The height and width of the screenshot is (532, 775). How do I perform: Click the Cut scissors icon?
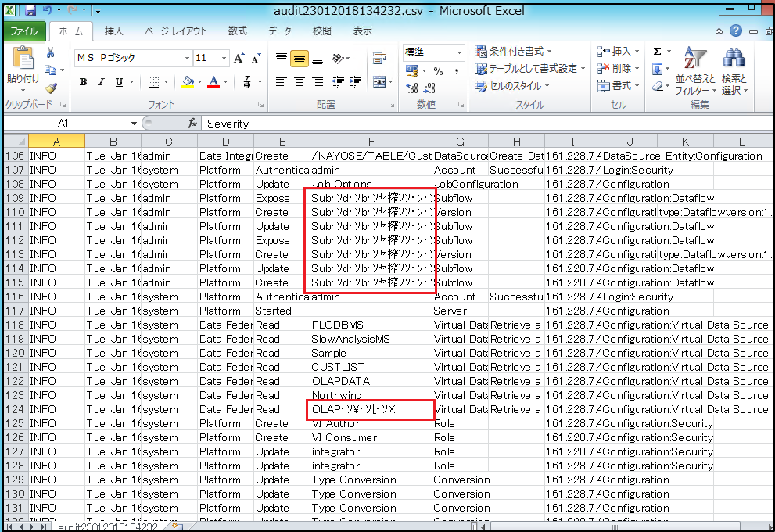point(51,53)
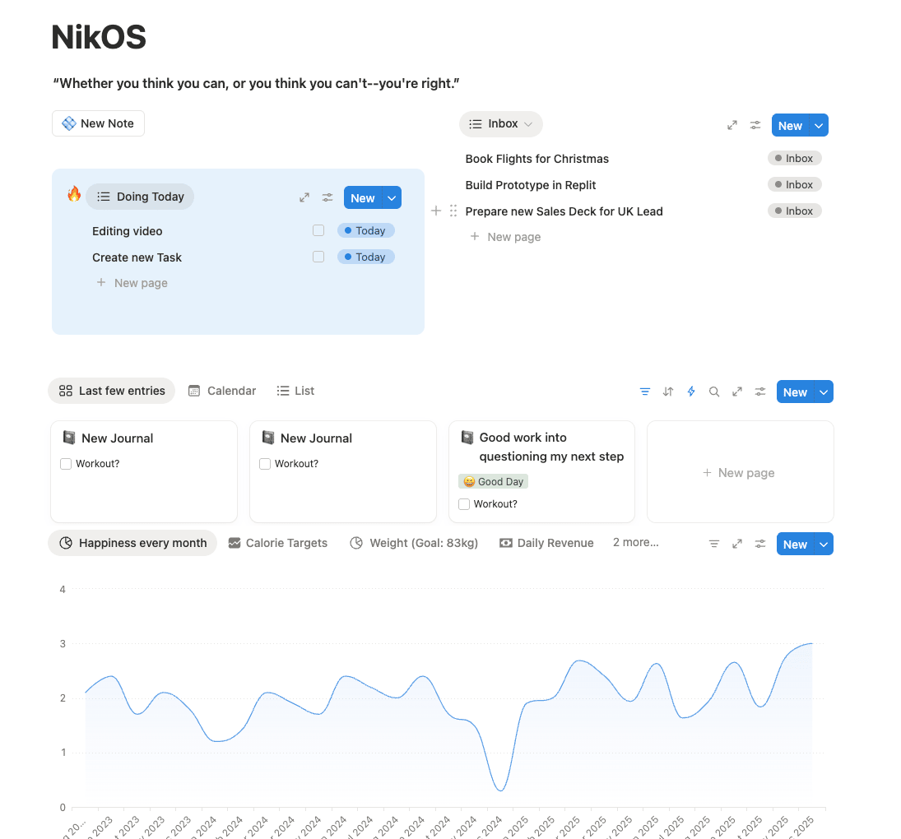Click the Today status tag on Editing video
Viewport: 901px width, 839px height.
point(365,231)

### Task directions
Whenever a picture appears, leave it out, and return every record exactly.

### Exercise answer
The height and width of the screenshot is (532, 775). How do I perform: Click the Cut scissors icon?
point(51,53)
Click the Today status tag on Editing video
Viewport: 901px width, 839px height.
point(365,231)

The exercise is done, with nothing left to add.